Saturday, July 13

The Significance of Liturgical Colors...


What is the significance of liturgical colors?

Anyone who has at least once attended an Orthodox service, has most likely noticed the beauty and festivity of the vestments. The diversity of colors is an inalienable part of the liturgical-church symbolism, a way of affecting those praying. Bright and radiant vestments convey the joy and exultation of God’s beauty and greatness, while dark vestments instill within us a sense of repentance and the need to return to God.
Since ancient times, the liturgical books have offered flexibility in liturgical color, only specifying whether the vestments worn for a particular feast or season should be light or dark. This has led to various local practices over the years. In the contemporary practice common to many parishes of the Orthodox Church in America, there are six basic color groups.


WHITE is used for Pascha, Nativity, Theophany, Ascension, and Transfiguration.

PURPLE is used for Great Lent (in some places black is used for Clean Week and Holy 
Week).

GREEN for Palm Sunday, Pentecost, and monastic saints.

BLUE for feasts of the Mother of God.

RED for feasts of the Holy Cross , St. John the Baptist, martyrs, and for every day of the Nativity Fast, Apostles' Fast and Dormition Fast (except during one of the Great Feasts of the Lord or Theotokos).

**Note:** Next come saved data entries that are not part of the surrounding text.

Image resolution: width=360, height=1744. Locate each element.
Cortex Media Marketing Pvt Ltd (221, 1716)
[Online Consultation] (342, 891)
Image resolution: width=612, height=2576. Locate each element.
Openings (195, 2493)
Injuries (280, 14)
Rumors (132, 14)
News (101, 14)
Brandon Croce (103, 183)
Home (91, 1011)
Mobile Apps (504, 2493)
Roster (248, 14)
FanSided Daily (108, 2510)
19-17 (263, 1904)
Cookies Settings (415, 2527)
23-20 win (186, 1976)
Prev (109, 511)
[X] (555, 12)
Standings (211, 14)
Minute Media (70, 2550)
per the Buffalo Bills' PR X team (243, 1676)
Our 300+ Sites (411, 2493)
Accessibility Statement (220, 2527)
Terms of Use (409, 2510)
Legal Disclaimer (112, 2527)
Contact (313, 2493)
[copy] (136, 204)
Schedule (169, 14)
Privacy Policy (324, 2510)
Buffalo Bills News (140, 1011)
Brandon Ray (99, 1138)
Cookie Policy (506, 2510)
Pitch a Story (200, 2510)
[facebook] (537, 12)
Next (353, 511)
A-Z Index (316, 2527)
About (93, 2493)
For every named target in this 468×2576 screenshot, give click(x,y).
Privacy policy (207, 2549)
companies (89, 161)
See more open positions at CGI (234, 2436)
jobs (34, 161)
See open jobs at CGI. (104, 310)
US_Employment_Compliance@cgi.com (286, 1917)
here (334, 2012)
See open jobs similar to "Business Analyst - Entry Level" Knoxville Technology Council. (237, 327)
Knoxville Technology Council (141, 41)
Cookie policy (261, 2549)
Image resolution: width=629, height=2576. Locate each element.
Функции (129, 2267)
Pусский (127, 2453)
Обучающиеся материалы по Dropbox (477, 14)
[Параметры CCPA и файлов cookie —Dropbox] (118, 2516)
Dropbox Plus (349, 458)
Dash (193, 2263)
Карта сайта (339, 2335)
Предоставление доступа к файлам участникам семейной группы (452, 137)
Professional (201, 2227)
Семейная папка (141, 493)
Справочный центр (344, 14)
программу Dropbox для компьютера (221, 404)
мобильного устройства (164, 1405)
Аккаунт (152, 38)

GOLD is used when no other color is called for as it conveys the riches and glory of God’s Kingdom.

The color of the feast is worn from the vigil the night before the feastday until the leave-taking of the feast, the final day of the festal season. The length of these post-feasts vary, and are given in the liturgical calendar and rubrics. Generally speaking, there is a post-feast of about a week for each of the twelve major feasts.
Finally, special services like funerals, marriages, and baptisms are usually served either in white, gold, or the color of the lenten or festal season.